A group of Southern Illinois horsemen have filed a lawsuit alleging the president and executive director of the Illinois Horsemen's Benevolent and Protective Association are operating the organization large in secret and have blatantly ignored efforts by members to shine a light on its financial dealings.

The suit, filed Aug. 11 in Madison County, Ill., Third Judicial Circuit Court by 22 members of the ILHBPA, is asking for ILHBPA executive director Lanny Brooks and president John Wainwright to be removed from office for breaching their fiduciary responsibilities to the organization.

Brooks and Wainwright did not respond to multiple requests for their reaction to the lawsuit.

The suit is also asking the court to require all ILHBPA contracts, meeting minutes, an active membership roster, employee contracts, and tax records be made available for inspection.

What prompted the lawsuit was the fallout from a July 27 meeting during which ILHBPA members voted unanimously to create a three-person committee "for the purpose of sercuring competing bids from independent certified public accounting firms, in order to conduct an audit of the ILHBPA and the associated R.A.C.E. operation," according to the lawsuit. R.A.C.E is a separate non-profit 501(c)3 that finds homes for retired racehorses.

Andrew Calloway, a plaintiff in the lawsuit, was to be chairman of the special review committee with Wainwright and Rob Martinez. When Calloway tried to set up the first meeting, he was told by Wainwright the financial review voted on by the membership was "not going to happen," according to the suit. Wainwright reportedly said this decision was made after conferring with Brooks, who had not attended the July 27 meeting.

Members have been concerned about how finances of the ILHBPA are being handled particularly since learning that Brooks has been paid and/or compensated in some way by Fairmount Park, the racetrack with which the ILHBPA negotiates simulcast agreements and other contracts.

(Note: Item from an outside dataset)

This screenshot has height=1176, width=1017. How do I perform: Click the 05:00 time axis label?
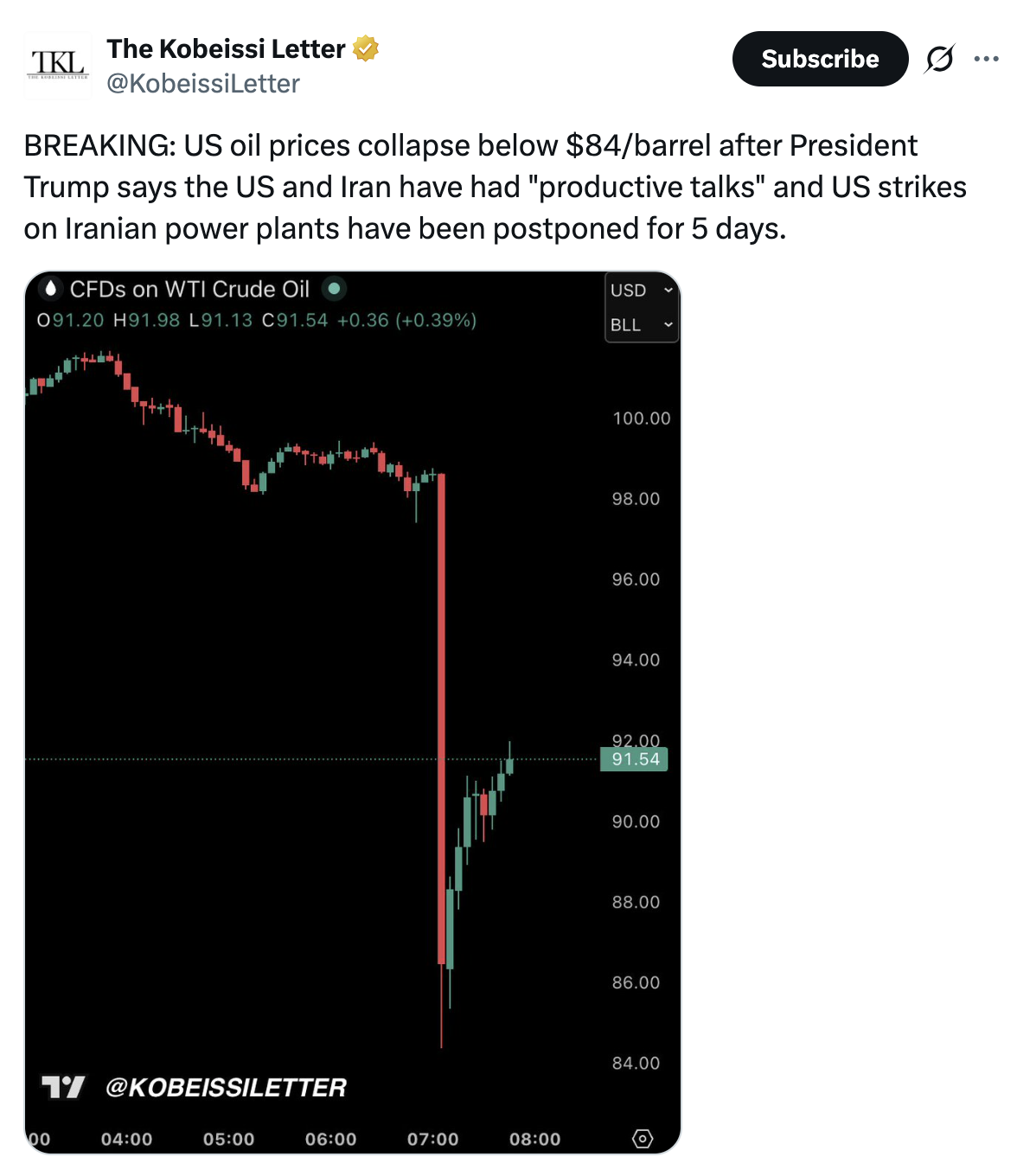pos(228,1139)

This financial arrangement between Brooks and the racetrack was confirmed by Wainwright during the July 27 meeting, according to the lawsuit.

"I, along with 21 other courageous horsemen and women, believe it is our moral obligation to bring respect, accountability, and transparency to our organization," said Calloway in a email statement. Calloway said his family has spent the past 70 years racing at Fairmount Park and the old Cahokia Downs. "Unfortunately our efforts to accomplish this as a private matter among the horsemen went completely unanswered, and we were forced into the courts to seek relief."

The suit also states that in February of 2010, there was $3.2 million in money being held in a local bank from the state's impact fee legislation. "The membership has not been given an adequate accounting of the Association's funds in recent years, and plaintiffs are unable to determine what became of those funds, or how they were used," the suit contends.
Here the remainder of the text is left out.